Entre la pénibilité propre à ce travail éreintant et les difficultés d’adaptation, avec des collègues souvent peu avenants, les conditions de vie dans ce milieu ne sont pas éludées, démontrant qu’en dépit des préjugés, des incompatibilités d’humeur, une fois dans l’ascenseur de la fosse, l’union doit primer dans l’adversité – tout le monde étant une gueule noir. Un contexte aidant à préparer le terrain quant aux enjeux qui attendront notre protagoniste et ses camarades d’infortune, alors qu’ils doivent servir de guide à un mystérieux professeur cherchant à faire des prélèvements à mille mètres de profondeur. L’élément servant de déclencheur à la mise au jour d’une obscure crypte renfermant une sépulture devant rester scellée à tout prix, ce qui repose à l’intérieur dépassant l’entendement. C’était sans compter sur les bas instincts de l’homme, toujours prompt à céder à ses pulsions. En ouvrant la boîte de Pandore, une partie de nos personnages scelle le destin du groupe, les mineurs de fond devant faire face à une menace dépassant les frontières du réel – le tout dans un environnement restreint.

Piégés dans un étroit labyrinthe où se cachent une créature effroyable bien décidée à se dégourdir les pattes (et les griffes), nos victimes semblent définitivement abandonnés à leur sort, laissant craindre un combat perdu d’avance contre cet implacable ennemi. Des ingrédients annonçant un jeu de massacre en clair-obscur, la mort pouvant surgir de n’importe quel zone d’ombre dans cet espace opaque. Hélas, malgré la bonne volonté manifeste de Mathieu Turi, dès lors que le film se laisse aller à l’horreur dans sa seconde partie, le soufflet retombe. Et pour cause, alors qu’il y avait un boulevard pour créer une tension palpable et une atmosphère anxiogène, le réalisateur dévoile d’entrée son monstre sous toutes ses coutures et en pleine lumière, au lieu de progressivement faire grimper la pression.
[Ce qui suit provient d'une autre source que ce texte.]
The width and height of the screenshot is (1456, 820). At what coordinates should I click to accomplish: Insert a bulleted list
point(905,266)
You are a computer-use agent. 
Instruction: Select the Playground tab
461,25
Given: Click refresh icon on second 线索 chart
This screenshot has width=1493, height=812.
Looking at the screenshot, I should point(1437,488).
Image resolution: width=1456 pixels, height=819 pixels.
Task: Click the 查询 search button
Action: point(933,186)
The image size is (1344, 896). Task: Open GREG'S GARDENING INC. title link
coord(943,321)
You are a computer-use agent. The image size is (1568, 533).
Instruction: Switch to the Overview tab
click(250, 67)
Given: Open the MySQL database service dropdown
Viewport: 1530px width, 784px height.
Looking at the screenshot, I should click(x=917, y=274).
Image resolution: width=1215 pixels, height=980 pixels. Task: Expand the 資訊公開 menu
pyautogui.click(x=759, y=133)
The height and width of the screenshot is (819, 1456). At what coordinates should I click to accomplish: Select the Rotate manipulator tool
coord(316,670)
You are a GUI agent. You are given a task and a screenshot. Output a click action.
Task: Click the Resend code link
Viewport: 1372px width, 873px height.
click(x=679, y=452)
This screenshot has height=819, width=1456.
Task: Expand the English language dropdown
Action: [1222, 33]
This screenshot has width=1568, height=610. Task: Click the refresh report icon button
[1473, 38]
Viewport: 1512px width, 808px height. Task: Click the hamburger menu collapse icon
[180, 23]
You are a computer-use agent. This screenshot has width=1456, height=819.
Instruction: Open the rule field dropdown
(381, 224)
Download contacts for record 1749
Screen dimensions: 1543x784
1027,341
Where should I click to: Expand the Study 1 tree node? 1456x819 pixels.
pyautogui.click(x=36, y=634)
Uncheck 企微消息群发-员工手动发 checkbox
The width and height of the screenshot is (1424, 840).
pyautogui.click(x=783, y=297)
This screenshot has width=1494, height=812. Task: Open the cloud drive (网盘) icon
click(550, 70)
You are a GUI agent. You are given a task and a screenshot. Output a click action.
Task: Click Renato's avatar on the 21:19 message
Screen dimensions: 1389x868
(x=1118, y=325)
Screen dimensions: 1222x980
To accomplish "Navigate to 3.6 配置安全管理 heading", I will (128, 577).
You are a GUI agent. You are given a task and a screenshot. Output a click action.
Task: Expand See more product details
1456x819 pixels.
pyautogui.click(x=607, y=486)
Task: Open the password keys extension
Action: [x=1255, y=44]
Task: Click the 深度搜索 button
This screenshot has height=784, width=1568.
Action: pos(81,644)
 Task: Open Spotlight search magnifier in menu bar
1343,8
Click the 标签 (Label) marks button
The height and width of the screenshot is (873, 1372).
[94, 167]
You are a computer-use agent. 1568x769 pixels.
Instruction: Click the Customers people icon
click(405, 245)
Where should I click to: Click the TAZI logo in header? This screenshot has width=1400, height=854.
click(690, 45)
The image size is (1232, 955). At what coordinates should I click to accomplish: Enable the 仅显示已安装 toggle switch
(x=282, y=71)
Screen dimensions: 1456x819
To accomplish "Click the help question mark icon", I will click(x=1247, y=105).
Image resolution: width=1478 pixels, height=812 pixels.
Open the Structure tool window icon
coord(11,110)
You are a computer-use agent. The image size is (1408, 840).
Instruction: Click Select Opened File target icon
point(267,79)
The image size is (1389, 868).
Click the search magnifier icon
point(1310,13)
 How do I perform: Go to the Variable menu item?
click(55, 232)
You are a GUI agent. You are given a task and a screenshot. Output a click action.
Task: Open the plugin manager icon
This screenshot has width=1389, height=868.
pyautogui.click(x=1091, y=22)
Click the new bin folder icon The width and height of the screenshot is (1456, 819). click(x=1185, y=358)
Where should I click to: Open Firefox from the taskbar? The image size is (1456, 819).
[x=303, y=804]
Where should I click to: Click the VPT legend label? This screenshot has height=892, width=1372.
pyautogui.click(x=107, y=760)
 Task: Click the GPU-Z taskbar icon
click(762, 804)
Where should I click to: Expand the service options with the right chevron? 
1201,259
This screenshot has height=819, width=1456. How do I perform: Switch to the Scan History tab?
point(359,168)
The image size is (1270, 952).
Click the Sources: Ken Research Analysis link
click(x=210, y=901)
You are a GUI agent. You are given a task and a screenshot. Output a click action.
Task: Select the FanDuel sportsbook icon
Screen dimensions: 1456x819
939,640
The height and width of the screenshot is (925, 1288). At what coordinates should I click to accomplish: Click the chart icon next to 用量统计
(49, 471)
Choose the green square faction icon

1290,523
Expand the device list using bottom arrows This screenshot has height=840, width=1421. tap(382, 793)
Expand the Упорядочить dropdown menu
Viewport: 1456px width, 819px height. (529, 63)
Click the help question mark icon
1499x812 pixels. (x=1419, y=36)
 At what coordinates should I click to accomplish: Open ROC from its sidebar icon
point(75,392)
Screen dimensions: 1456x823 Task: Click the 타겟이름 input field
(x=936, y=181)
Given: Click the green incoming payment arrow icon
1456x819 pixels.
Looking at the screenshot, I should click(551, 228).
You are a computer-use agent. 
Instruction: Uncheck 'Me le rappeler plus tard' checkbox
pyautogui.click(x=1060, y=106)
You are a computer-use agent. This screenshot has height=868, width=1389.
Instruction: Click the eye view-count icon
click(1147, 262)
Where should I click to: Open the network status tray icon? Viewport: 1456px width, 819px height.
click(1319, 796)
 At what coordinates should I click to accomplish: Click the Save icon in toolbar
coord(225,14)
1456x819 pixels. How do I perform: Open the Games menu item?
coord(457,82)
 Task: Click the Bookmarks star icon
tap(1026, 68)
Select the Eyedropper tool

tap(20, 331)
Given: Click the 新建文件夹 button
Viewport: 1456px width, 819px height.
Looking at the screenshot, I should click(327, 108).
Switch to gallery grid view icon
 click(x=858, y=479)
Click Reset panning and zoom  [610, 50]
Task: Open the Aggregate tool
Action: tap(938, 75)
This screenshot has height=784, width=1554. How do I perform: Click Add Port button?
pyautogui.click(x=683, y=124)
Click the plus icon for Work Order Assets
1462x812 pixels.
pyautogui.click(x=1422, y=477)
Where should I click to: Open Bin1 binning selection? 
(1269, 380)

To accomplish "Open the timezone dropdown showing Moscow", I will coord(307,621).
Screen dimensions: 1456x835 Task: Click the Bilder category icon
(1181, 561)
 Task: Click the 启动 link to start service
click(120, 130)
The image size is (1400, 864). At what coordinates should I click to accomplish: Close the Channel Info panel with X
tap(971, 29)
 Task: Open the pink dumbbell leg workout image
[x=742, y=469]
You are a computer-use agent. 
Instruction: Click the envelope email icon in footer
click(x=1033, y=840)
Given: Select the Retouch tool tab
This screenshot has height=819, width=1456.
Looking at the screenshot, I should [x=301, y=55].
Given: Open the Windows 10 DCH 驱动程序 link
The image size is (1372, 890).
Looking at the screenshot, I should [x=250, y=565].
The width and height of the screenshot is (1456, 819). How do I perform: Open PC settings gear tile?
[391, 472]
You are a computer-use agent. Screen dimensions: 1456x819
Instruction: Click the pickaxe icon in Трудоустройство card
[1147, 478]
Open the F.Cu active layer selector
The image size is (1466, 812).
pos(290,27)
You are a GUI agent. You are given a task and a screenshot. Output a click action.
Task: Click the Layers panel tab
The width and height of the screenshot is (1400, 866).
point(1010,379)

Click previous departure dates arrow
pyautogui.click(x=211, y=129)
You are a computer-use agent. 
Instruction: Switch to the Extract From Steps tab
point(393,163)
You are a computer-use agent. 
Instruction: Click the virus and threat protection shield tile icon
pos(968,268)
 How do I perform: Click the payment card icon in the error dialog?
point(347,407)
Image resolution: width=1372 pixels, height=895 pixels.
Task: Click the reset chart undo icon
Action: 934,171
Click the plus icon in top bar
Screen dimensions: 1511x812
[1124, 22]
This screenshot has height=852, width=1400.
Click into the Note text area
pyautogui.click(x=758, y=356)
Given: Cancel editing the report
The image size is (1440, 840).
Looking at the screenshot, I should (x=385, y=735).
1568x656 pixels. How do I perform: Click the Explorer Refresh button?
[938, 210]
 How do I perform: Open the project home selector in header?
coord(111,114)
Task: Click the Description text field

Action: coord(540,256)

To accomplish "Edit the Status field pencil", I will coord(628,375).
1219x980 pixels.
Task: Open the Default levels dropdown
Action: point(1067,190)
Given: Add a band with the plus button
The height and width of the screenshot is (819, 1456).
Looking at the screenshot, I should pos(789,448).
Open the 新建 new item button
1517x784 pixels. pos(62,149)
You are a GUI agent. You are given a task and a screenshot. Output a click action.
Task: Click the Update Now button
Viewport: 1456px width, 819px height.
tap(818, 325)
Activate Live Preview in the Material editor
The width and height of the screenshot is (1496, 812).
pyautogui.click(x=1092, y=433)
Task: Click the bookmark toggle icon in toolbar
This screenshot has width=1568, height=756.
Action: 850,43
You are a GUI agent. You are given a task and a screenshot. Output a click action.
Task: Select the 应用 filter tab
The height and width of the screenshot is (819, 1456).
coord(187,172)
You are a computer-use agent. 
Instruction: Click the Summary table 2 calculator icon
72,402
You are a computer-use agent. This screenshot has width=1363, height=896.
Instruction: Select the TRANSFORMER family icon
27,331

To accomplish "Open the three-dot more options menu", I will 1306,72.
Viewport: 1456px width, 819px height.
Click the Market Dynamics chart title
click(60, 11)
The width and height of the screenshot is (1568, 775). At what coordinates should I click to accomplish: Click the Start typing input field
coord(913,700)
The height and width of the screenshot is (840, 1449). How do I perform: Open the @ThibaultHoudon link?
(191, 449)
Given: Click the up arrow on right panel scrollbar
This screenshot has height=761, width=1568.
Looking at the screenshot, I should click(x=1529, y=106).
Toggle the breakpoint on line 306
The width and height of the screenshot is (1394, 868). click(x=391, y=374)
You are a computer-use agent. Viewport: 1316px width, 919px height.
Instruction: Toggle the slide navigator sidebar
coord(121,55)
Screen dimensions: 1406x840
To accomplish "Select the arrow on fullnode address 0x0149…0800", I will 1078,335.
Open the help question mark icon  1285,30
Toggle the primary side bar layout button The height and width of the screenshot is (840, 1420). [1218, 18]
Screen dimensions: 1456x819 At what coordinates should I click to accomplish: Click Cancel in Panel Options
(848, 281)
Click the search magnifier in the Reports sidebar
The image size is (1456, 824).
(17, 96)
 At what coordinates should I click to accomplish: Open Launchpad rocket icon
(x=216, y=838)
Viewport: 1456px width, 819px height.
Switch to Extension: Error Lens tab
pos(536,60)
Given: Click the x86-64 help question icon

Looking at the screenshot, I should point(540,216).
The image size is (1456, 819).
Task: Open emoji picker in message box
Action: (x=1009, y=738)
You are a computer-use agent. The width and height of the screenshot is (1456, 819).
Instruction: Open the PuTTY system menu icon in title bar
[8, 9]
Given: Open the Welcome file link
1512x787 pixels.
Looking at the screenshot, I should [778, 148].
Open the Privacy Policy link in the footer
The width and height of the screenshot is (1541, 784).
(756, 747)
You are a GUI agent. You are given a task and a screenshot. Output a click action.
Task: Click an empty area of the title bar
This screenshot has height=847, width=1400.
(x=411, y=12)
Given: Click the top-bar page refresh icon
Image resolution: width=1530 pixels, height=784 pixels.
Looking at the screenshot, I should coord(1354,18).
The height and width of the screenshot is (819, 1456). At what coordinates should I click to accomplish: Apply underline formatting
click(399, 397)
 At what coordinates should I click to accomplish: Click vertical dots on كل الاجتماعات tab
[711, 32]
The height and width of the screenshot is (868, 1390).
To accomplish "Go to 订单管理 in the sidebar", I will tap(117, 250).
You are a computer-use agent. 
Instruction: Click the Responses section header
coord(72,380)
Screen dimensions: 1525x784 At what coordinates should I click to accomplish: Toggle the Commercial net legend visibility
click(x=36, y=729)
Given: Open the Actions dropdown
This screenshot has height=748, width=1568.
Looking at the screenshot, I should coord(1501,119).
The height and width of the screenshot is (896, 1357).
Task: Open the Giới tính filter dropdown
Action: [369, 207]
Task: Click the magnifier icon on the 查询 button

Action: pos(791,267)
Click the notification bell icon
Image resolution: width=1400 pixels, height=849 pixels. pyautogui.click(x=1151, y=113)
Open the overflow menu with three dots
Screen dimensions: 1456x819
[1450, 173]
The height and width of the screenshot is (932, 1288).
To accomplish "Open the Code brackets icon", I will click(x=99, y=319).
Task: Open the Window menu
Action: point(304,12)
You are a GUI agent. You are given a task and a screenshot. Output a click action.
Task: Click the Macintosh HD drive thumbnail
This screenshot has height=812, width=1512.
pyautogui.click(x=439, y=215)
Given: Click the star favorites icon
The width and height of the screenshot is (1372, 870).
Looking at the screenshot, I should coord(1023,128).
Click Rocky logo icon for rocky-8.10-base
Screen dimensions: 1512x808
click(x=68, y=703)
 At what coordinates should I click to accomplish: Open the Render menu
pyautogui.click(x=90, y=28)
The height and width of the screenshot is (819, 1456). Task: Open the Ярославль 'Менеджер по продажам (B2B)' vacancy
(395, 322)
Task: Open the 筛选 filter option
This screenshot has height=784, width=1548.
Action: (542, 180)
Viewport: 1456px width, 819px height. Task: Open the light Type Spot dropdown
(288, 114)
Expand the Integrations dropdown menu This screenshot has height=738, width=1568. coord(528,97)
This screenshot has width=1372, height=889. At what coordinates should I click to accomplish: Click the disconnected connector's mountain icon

En ne tirant que trop rarement profit de son cadre, à l’exception d’une séquence utilisant à bon escient le flash d’un appareil photo, Gueules Noires échoue à procurer ne serait-ce qu’un frisson, le mal étant clairement identifiable à l’image – la faute à une mise en scène ne laissant que peu de place au doute. Un manque de nuances pénalisant cette proposition horrifique, d’autant plus lorsque l’intrigue ici tissée maladroitement se conjugue à des dialogues peu inspirés, laissant à penser qu’il aurait été préférable de s’orienter vers une économie de paroles, comme l’avait fait Méandre précédemment. Heureusement, nos acteurs croient en ce qui se passe à l’écran et tous donnent le change malgré certains alter-egos archétypaux, en particulier Amir El Kacem et Samuel Le Bihan, qui forment de bons chefs de file. Mais tout n’est pas à jeter bien sûr, la sauce prenant même de temps à autres, lorsque l’équipe créative se rappelle de jouer avec la pénombre, la faible luminosité. Reste alors les effets gores, qui eux tiennent leurs promesses, avec un côté old school digne des eighties, de même que le design de notre démon lovecraftien, qui prend la forme d’un animatronic imposant grandement réussi.

Animé par la passion, Mathieu Turi continue de creuser son sillon dans le domaine de l’horreur et prend du galon avec Gueules Noires, un troisième film ne manquant pas d’ambition mais peinant à pleinement convaincre, ses défauts prenant le pas sur ses qualités – la principale étant de ne pas se servir de son concept à bon escient, la descente aux enfers proposée échouant de ce fait à réellement effrayer.